How am I supposed to chase a Danish girl

Thomas Vinterberg's film "The Hunt" : The abuse thing

In the middle of the birthday party, the son reveals that the father has abused his children. The festival as a beacon, crime scene family: While the life lies of the middle-class society unfold their poisonous effect, the repressed breaks its way, also with violence. It was a shock 15 years ago. Long before the abuse debates, which have recently shaken not only the Federal Republic of Germany, “Das Fest” by Thomas Vinterberg, the first Danish dogma film, was released.

Away with the illusions, out with the truth. This is what it was all about when Vinterberg, Lars von Trier and two other Danes adopted their dogma manifesto on the 100th anniversary of the cinema. They sent the film to the school of realism, similar to the Nouvelle Vague in France or the signatories of the Oberhausen Manifesto in Germany. Only original locations, original sound, original light and handheld camera were allowed, celebrity cult was considered frowned upon, the name of the director did not appear in the opening and closing credits. That was also a healing shock, a rejuvenation treatment for the aging European auteur film. With directors like von Trier and Susanne Bier, she has secured Denmark a place in the list of small, exciting film art countries that have won festival prizes and Oscars.
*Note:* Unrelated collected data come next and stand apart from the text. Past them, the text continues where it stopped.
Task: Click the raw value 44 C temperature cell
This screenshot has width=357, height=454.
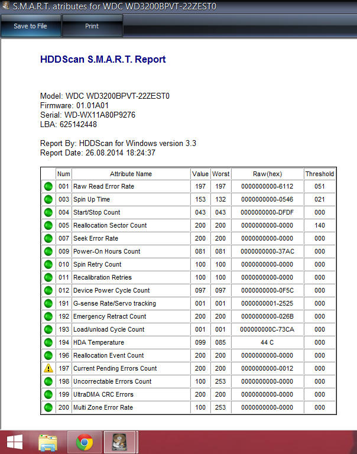Action: (x=267, y=342)
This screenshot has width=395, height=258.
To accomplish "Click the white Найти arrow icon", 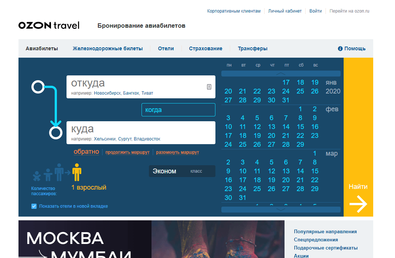I will 358,204.
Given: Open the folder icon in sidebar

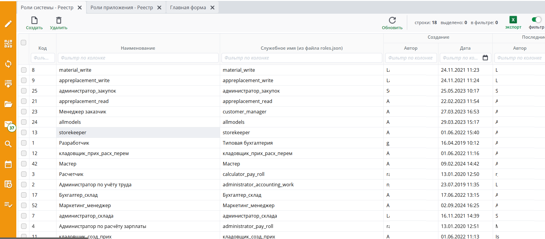Looking at the screenshot, I should tap(8, 104).
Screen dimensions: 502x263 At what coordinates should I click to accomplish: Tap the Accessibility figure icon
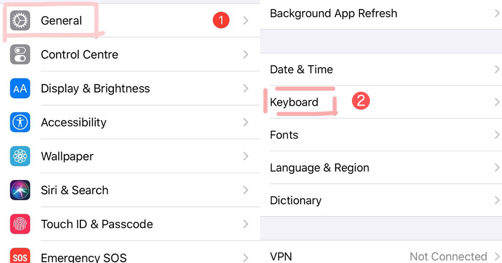click(20, 122)
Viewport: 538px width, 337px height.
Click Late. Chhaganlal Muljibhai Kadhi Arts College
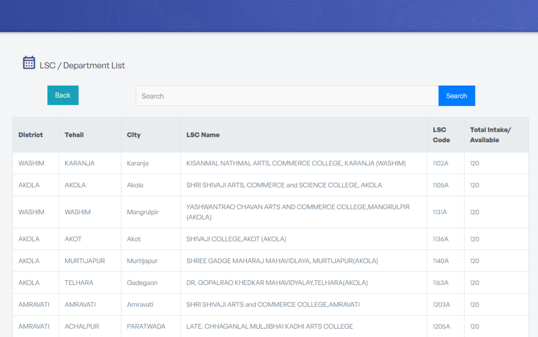(270, 327)

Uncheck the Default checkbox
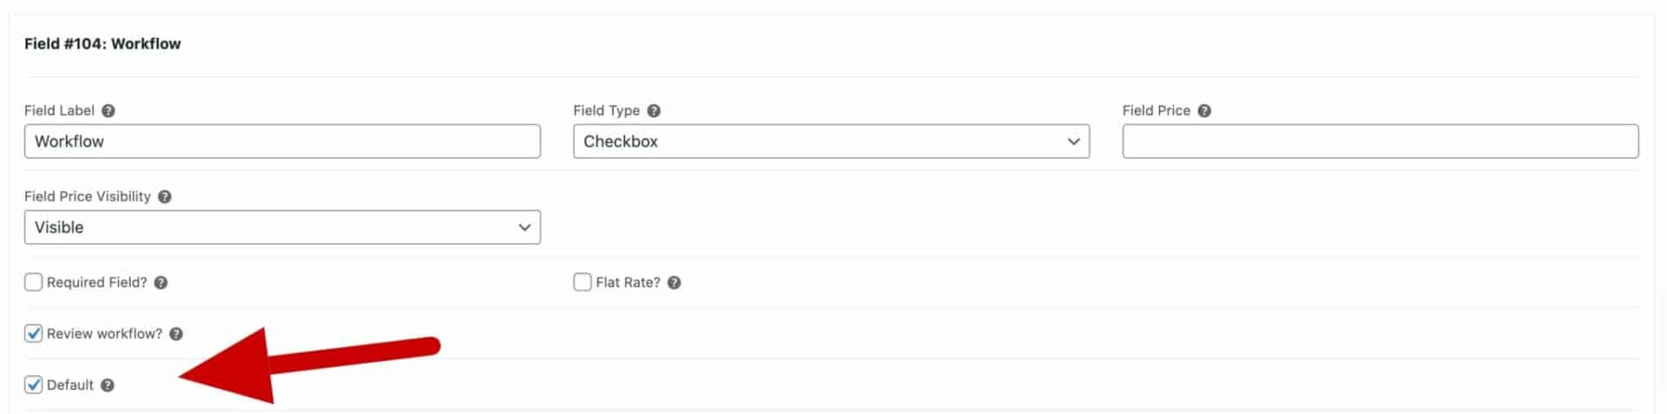[x=34, y=384]
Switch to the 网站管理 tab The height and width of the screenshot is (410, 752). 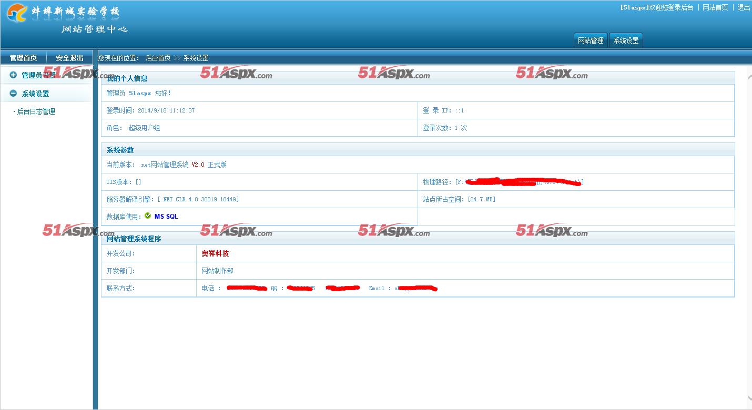click(590, 40)
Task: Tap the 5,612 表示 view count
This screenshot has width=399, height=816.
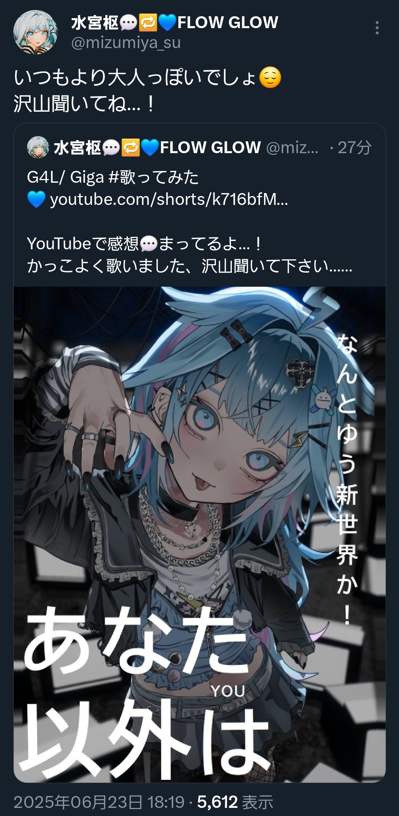Action: [235, 802]
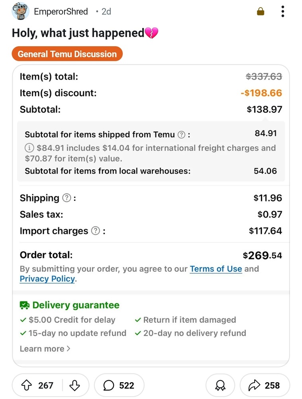The height and width of the screenshot is (399, 302).
Task: Open the Terms of Use link
Action: coord(216,269)
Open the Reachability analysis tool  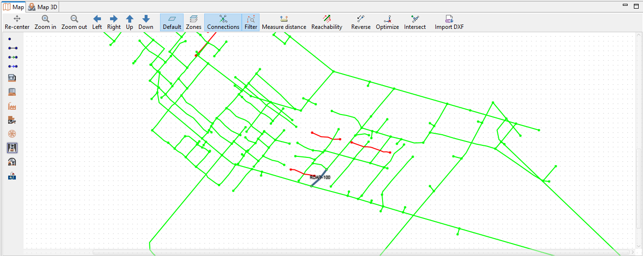click(x=327, y=23)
In any case, “Das Fest” from 1997 caused a double sensation: the force of the subject was joined by the relentlessly direct narrative style.

Does “Die Jagd” come with shock number three? After the victim tragedy about trauma and repression - and some hapless, partly international productions ("It's all about Love", "Dear Wendy", "Submarino") - the 43-year-old director has returned to Danish cinema. In his seventh film, he shows the other side of the coin: the hatred and the hunt for an unjustly suspected perpetrator. Not in compliance with the dogma commandments (for example weapons are in the game, which the manifesto does not allow), but with great realism. A child psychologist had given Vinterberg minutes of such cases after “Das Fest”, which Vinterberg only read ten years later. In 2012 “The Hunt” premiered in Cannes.

Lucas (Mads Mikkelsen) works as a kindergarten teacher in a small town. A friendly, attentive educator, divorced, he fights for the right to visit his young son. Little Klara (Annika Wedderkopp), daughter of his best friend Theo (Thomas Bo Larsen), clings to him, she too is a lonely human child, because her parents are very busy at work. Lucas carefully puts them in their place, evidently he knows exactly how quickly the suspicion of pederasty can fall on male educators. The offended girl wants revenge and tells the head of the kindergarten that Lucas showed her his penis. Ever since she watched the brother and his buddies watch porn, she vaguely knew this was bad. The worried manager calls in a psychologist, who asks Klara and completely misinterprets her uncertainty.

Rumors make the rounds, fears turn into panic, into hysteria. Lucas is arrested, released, and henceforth ostracized by the liberal small-town society. On Christmas Eve he sits in the church, full of tears, all alone in a conspiratorial, politically and pedagogically correct community. An outcast, a victim of vigilante justice, the poison of suspicion corrodes his life. It destroys his professional existence, his friendships, the looming new love for the temporary teacher. Even his son doesn't know if he can still stand by him. The following autumn, Lucas goes hunting again with his old friends, but it's far from over ...

A genre film about a witch hunt, with Denmark's world star Mads Mikkelsen in the lead role of the innocently persecuted educator. Vinterberg cleverly plays with the image of Mikkelsen, who has made a career as an action actor and bad guy; he will soon play the monstrous serial killer Hannibal Lecter for American television. At the same time, he is repeatedly voted the sexiest man alive in his home country. In “Die Jagd” he appears as a sympathetic, sympathetic softie, who is nonetheless endowed with virile attributes, knows how to handle the hunting rifle and can easily keep up with drinking schnapps. A guy with a face like that could be a great teacher if everyone didn't immediately suspect him to be a child molester - that's the logic of this dazzling character drawing.

But the longer the fate takes its course, the more the audience becomes uncomfortable. The mixture of genre format and documentary immediacy in dogma style charges the highly sensitive subject with gimmicky effects and makes the behavior of educators, parents and psychologists appear increasingly implausible. Yes, children don't lie. But anyone who knows her - which is usually the case with educators - also knows her fantasy world, her weaknesses, her motivations, for example Klara's family situation and her need for attention. Child psychologists, on the other hand, put the truth together like a puzzle, let the children who may be affected play or paint and do not just ask suggestive questions like the psychologist in the film.